** TASK BRIEF **
Copy out the following lines exactly as they appear.

— Begin THE RECORDS —

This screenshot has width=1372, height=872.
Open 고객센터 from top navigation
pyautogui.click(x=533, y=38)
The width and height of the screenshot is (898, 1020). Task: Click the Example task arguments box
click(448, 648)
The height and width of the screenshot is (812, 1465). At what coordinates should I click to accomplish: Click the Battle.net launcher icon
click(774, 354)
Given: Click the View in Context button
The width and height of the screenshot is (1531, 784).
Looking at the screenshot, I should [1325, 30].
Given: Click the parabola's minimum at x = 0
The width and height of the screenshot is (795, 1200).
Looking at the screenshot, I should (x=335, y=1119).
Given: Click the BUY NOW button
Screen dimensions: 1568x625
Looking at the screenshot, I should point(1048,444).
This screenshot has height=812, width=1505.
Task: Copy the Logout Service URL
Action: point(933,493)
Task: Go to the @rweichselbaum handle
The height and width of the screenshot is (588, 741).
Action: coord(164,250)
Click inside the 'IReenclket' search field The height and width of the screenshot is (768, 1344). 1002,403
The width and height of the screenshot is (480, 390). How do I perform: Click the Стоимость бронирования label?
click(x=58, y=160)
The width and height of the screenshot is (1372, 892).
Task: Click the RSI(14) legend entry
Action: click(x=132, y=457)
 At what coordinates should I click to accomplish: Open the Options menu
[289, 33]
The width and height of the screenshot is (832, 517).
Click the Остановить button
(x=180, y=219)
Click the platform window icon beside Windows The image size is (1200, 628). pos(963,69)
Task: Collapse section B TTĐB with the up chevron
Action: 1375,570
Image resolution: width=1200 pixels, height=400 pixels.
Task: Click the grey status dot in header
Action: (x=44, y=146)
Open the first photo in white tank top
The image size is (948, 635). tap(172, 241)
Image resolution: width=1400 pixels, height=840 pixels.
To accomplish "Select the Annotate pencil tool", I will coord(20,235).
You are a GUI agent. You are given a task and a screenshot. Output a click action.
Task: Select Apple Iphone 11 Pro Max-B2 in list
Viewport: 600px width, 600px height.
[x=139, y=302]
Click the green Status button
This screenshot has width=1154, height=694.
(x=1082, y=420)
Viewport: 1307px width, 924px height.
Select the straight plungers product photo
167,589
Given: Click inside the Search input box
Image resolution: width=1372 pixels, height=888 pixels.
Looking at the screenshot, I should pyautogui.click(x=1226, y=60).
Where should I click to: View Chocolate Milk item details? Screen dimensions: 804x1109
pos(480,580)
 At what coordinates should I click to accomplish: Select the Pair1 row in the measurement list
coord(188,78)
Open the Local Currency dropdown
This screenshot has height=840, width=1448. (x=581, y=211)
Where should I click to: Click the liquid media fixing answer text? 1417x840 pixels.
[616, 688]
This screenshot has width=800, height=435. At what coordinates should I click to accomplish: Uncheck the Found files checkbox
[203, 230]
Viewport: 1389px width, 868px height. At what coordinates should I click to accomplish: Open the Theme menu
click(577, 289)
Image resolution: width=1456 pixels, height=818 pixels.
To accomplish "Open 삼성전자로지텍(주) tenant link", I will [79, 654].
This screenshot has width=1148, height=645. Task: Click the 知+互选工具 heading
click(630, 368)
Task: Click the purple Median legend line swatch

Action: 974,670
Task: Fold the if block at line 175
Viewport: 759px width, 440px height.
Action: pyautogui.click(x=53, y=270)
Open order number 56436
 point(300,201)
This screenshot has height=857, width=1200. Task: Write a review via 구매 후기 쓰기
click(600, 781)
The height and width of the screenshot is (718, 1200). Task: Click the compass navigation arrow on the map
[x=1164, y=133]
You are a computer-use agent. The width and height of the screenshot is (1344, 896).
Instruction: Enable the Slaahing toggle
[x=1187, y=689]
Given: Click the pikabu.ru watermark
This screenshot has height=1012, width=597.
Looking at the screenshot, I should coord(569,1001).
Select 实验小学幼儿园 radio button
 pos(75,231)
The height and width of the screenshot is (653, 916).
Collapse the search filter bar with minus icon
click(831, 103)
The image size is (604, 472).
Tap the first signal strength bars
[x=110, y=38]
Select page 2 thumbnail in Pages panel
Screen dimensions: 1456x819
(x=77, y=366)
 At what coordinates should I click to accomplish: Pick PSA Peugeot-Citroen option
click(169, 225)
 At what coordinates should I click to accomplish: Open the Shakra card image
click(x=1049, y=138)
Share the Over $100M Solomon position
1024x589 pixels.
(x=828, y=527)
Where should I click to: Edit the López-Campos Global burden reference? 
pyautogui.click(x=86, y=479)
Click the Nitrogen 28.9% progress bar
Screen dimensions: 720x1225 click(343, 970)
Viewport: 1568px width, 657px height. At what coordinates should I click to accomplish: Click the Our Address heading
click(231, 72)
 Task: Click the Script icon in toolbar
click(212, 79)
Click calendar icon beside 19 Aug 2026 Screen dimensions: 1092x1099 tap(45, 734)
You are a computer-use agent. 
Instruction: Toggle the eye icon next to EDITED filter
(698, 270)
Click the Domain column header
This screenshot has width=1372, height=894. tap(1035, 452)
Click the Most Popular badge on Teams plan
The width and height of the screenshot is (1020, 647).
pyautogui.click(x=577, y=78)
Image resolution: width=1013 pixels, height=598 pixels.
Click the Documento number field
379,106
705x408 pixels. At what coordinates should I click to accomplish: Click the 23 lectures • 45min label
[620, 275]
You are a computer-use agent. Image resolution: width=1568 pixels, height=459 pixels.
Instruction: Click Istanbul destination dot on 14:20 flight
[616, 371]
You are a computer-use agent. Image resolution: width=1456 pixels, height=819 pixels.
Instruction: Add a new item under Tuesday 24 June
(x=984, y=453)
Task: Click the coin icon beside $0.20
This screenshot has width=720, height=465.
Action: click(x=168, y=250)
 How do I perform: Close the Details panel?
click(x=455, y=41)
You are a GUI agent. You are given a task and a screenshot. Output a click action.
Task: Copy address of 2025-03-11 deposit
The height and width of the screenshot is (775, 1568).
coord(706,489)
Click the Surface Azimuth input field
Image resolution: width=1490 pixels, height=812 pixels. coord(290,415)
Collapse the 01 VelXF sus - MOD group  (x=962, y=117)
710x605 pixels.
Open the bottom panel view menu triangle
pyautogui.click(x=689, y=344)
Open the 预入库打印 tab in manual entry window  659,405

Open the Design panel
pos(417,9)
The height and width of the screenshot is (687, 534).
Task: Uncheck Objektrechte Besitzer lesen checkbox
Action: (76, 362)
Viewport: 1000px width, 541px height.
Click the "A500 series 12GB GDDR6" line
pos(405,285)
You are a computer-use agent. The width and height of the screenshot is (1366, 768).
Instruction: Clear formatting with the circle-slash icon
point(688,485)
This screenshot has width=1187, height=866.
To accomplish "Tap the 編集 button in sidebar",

— End THE RECORDS —

** EXERCISE OUTPUT **
This screenshot has width=1372, height=872.
Open 고객센터 from top navigation
pyautogui.click(x=533, y=38)
The width and height of the screenshot is (898, 1020). Task: Click the Example task arguments box
click(448, 648)
The height and width of the screenshot is (812, 1465). At what coordinates should I click to accomplish: Click the Battle.net launcher icon
click(774, 354)
Given: Click the View in Context button
The width and height of the screenshot is (1531, 784).
Looking at the screenshot, I should [1325, 30].
Given: Click the parabola's minimum at x = 0
The width and height of the screenshot is (795, 1200).
Looking at the screenshot, I should (x=335, y=1119).
Given: Click the BUY NOW button
Screen dimensions: 1568x625
Looking at the screenshot, I should point(1048,444).
This screenshot has height=812, width=1505.
Task: Copy the Logout Service URL
Action: point(933,493)
Task: Go to the @rweichselbaum handle
The height and width of the screenshot is (588, 741).
Action: coord(164,250)
Click inside the 'IReenclket' search field The height and width of the screenshot is (768, 1344). 1002,403
The width and height of the screenshot is (480, 390). How do I perform: Click the Стоимость бронирования label?
click(x=58, y=160)
The width and height of the screenshot is (1372, 892).
Task: Click the RSI(14) legend entry
Action: click(x=132, y=457)
 At what coordinates should I click to accomplish: Open the Options menu
[289, 33]
The width and height of the screenshot is (832, 517).
Click the Остановить button
(x=180, y=219)
Click the platform window icon beside Windows The image size is (1200, 628). pos(963,69)
Task: Collapse section B TTĐB with the up chevron
Action: 1375,570
Image resolution: width=1200 pixels, height=400 pixels.
Task: Click the grey status dot in header
Action: (x=44, y=146)
Open the first photo in white tank top
The image size is (948, 635). tap(172, 241)
Image resolution: width=1400 pixels, height=840 pixels.
To accomplish "Select the Annotate pencil tool", I will coord(20,235).
You are a GUI agent. You are given a task and a screenshot. Output a click action.
Task: Select Apple Iphone 11 Pro Max-B2 in list
Viewport: 600px width, 600px height.
[x=139, y=302]
Click the green Status button
This screenshot has width=1154, height=694.
(x=1082, y=420)
Viewport: 1307px width, 924px height.
Select the straight plungers product photo
167,589
Given: Click inside the Search input box
Image resolution: width=1372 pixels, height=888 pixels.
Looking at the screenshot, I should pyautogui.click(x=1226, y=60).
Where should I click to: View Chocolate Milk item details? Screen dimensions: 804x1109
pos(480,580)
 At what coordinates should I click to accomplish: Select the Pair1 row in the measurement list
coord(188,78)
Open the Local Currency dropdown
This screenshot has height=840, width=1448. (x=581, y=211)
Where should I click to: Click the liquid media fixing answer text? 1417x840 pixels.
[616, 688]
This screenshot has width=800, height=435. At what coordinates should I click to accomplish: Uncheck the Found files checkbox
[203, 230]
Viewport: 1389px width, 868px height. At what coordinates should I click to accomplish: Open the Theme menu
click(577, 289)
Image resolution: width=1456 pixels, height=818 pixels.
To accomplish "Open 삼성전자로지텍(주) tenant link", I will [79, 654].
This screenshot has width=1148, height=645. Task: Click the 知+互选工具 heading
click(630, 368)
Task: Click the purple Median legend line swatch

Action: 974,670
Task: Fold the if block at line 175
Viewport: 759px width, 440px height.
Action: pyautogui.click(x=53, y=270)
Open order number 56436
 point(300,201)
This screenshot has height=857, width=1200. Task: Write a review via 구매 후기 쓰기
click(600, 781)
The height and width of the screenshot is (718, 1200). Task: Click the compass navigation arrow on the map
[x=1164, y=133]
You are a computer-use agent. The width and height of the screenshot is (1344, 896).
Instruction: Enable the Slaahing toggle
[x=1187, y=689]
Given: Click the pikabu.ru watermark
This screenshot has height=1012, width=597.
Looking at the screenshot, I should coord(569,1001).
Select 实验小学幼儿园 radio button
 pos(75,231)
The height and width of the screenshot is (653, 916).
Collapse the search filter bar with minus icon
click(831, 103)
The image size is (604, 472).
Tap the first signal strength bars
[x=110, y=38]
Select page 2 thumbnail in Pages panel
Screen dimensions: 1456x819
(x=77, y=366)
 At what coordinates should I click to accomplish: Pick PSA Peugeot-Citroen option
click(169, 225)
 At what coordinates should I click to accomplish: Open the Shakra card image
click(x=1049, y=138)
Share the Over $100M Solomon position
1024x589 pixels.
(x=828, y=527)
Where should I click to: Edit the López-Campos Global burden reference? 
pyautogui.click(x=86, y=479)
Click the Nitrogen 28.9% progress bar
Screen dimensions: 720x1225 click(343, 970)
Viewport: 1568px width, 657px height. At what coordinates should I click to accomplish: Click the Our Address heading
click(231, 72)
 Task: Click the Script icon in toolbar
click(212, 79)
Click calendar icon beside 19 Aug 2026 Screen dimensions: 1092x1099 tap(45, 734)
You are a computer-use agent. 
Instruction: Toggle the eye icon next to EDITED filter
(698, 270)
Click the Domain column header
This screenshot has width=1372, height=894. tap(1035, 452)
Click the Most Popular badge on Teams plan
The width and height of the screenshot is (1020, 647).
pyautogui.click(x=577, y=78)
Image resolution: width=1013 pixels, height=598 pixels.
Click the Documento number field
379,106
705x408 pixels. At what coordinates should I click to accomplish: Click the 23 lectures • 45min label
[620, 275]
You are a computer-use agent. Image resolution: width=1568 pixels, height=459 pixels.
Instruction: Click Istanbul destination dot on 14:20 flight
[616, 371]
You are a computer-use agent. Image resolution: width=1456 pixels, height=819 pixels.
Instruction: Add a new item under Tuesday 24 June
(x=984, y=453)
Task: Click the coin icon beside $0.20
This screenshot has width=720, height=465.
Action: click(x=168, y=250)
 How do I perform: Close the Details panel?
click(x=455, y=41)
You are a GUI agent. You are given a task and a screenshot. Output a click action.
Task: Copy address of 2025-03-11 deposit
The height and width of the screenshot is (775, 1568).
coord(706,489)
Click the Surface Azimuth input field
Image resolution: width=1490 pixels, height=812 pixels. coord(290,415)
Collapse the 01 VelXF sus - MOD group  (x=962, y=117)
710x605 pixels.
Open the bottom panel view menu triangle
pyautogui.click(x=689, y=344)
Open the 预入库打印 tab in manual entry window  659,405

Open the Design panel
pos(417,9)
The height and width of the screenshot is (687, 534).
Task: Uncheck Objektrechte Besitzer lesen checkbox
Action: (76, 362)
Viewport: 1000px width, 541px height.
Click the "A500 series 12GB GDDR6" line
pos(405,285)
You are a computer-use agent. The width and height of the screenshot is (1366, 768).
Instruction: Clear formatting with the circle-slash icon
point(688,485)
This screenshot has width=1187, height=866.
To accomplish "Tap the 編集 button in sidebar",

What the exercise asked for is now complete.